Consider a split of a continuous variable. Where should we cut the continuous variable to create a binary partition with the highest gain? Suppose cut point c1 creates an entropy .9 and another cut point c2 creates an entropy .1. We should choose c2.

Related

In addition to information gain, gini (dʒiːni) index is another metric used in decision tree. See wikipedia page about decision tree learning.

Ensembles

Combining classifiers. Pro: better classification performance. Con: time consuming.

Bagging

Draw N bootstrap samples and summary the results (averaging for regression problem, majority vote for classification problem). Decrease variance without changing bias. Not help much with underfit or high bias models.

Random forest

Variance importance: if you scramble the values of a variable, and the accuracy of your tree does not change much, then the variable is not very important.

Why is it useful to compute variance importance? So the model's predictions are easier to interpret (not improve the prediction performance).

Random forest has advantages of easier to run in parallel and suitable for small n large p problems.

Boosting

Instead of selecting data points randomly with the boostrap, it favors the misclassified points.

Algorithm:

  • Initialize the weights
  • Repeat
    • resample with respect to weights
    • retrain the model
    • recompute weights

Since boosting requires computation in iterative and bagging can be run in parallel, bagging has an advantage over boosting when the data is very large.

Counter Examples

Correlated does not imply independence

Suppose X is a normally-distributed random variable with zero mean.
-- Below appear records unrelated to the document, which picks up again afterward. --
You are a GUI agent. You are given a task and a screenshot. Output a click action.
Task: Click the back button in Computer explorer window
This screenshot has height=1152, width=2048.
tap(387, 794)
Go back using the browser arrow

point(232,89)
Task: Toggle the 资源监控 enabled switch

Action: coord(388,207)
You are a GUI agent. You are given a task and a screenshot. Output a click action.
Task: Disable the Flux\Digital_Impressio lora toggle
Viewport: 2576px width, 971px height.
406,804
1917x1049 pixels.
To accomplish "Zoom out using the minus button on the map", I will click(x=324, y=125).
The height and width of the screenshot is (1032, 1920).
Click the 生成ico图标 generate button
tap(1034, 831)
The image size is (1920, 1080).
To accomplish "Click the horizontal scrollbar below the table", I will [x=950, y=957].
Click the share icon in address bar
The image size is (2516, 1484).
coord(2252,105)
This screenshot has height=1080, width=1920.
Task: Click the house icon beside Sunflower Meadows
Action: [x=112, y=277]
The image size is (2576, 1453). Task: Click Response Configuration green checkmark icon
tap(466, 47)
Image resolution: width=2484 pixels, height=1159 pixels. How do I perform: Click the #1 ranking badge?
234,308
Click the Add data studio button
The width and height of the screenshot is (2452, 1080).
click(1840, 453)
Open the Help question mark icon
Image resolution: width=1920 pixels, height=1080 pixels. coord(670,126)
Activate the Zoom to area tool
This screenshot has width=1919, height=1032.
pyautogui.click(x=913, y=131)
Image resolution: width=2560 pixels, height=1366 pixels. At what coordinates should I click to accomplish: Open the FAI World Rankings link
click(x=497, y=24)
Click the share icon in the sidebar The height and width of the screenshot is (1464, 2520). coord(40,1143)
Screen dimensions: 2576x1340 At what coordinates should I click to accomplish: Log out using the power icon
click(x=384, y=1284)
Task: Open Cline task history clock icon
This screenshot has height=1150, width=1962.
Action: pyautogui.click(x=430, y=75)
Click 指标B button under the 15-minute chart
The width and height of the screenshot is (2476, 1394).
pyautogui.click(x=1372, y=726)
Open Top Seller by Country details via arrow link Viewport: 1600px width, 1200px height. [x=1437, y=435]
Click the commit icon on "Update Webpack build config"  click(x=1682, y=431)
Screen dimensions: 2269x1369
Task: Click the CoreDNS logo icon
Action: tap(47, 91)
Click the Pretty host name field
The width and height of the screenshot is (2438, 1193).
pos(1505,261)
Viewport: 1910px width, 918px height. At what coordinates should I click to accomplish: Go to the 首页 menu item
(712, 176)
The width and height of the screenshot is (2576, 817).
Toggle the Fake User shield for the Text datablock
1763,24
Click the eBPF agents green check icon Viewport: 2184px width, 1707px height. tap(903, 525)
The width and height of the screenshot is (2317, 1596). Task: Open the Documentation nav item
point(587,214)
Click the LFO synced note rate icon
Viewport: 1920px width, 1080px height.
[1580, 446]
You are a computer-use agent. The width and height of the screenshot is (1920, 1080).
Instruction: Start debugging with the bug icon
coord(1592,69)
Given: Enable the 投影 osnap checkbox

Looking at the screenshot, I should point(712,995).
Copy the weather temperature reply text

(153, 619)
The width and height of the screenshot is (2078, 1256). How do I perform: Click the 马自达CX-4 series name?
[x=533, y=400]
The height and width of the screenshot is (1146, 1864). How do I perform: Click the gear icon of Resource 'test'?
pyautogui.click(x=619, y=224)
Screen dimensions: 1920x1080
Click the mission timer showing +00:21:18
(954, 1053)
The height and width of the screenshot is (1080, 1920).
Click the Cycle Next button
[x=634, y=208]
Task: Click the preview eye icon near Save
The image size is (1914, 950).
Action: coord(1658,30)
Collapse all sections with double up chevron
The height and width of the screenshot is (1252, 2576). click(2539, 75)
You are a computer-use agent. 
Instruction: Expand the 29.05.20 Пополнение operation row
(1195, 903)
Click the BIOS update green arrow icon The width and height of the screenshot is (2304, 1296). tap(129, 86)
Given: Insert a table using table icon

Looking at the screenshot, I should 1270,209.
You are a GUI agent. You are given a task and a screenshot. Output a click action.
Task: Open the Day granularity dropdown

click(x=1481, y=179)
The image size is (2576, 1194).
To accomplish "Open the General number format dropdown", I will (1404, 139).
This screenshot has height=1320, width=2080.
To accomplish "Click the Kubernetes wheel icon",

Let Y = X^2. Clearly X and Y are not independent: if you know X, you also know Y. And if you know Y, you know the absolute value of X.

The covariance of X and Y is

  Cov(X,Y) = E(XY) - E(X)E(Y) = E(X^3) - 0*E(Y) = E(X^3)
           = 0, 

because the distribution of X is symmetric around zero. Thus the correlation r(X,Y) = Cov(X,Y)/Sqrt[Var(X)Var(Y)] = 0, and we have a situation where the variables are not independent, yet have (linear) correlation r(X,Y) = 0.

This example shows how a linear correlation coefficient does not encapsulate anything about the quadratic dependence of Y upon X.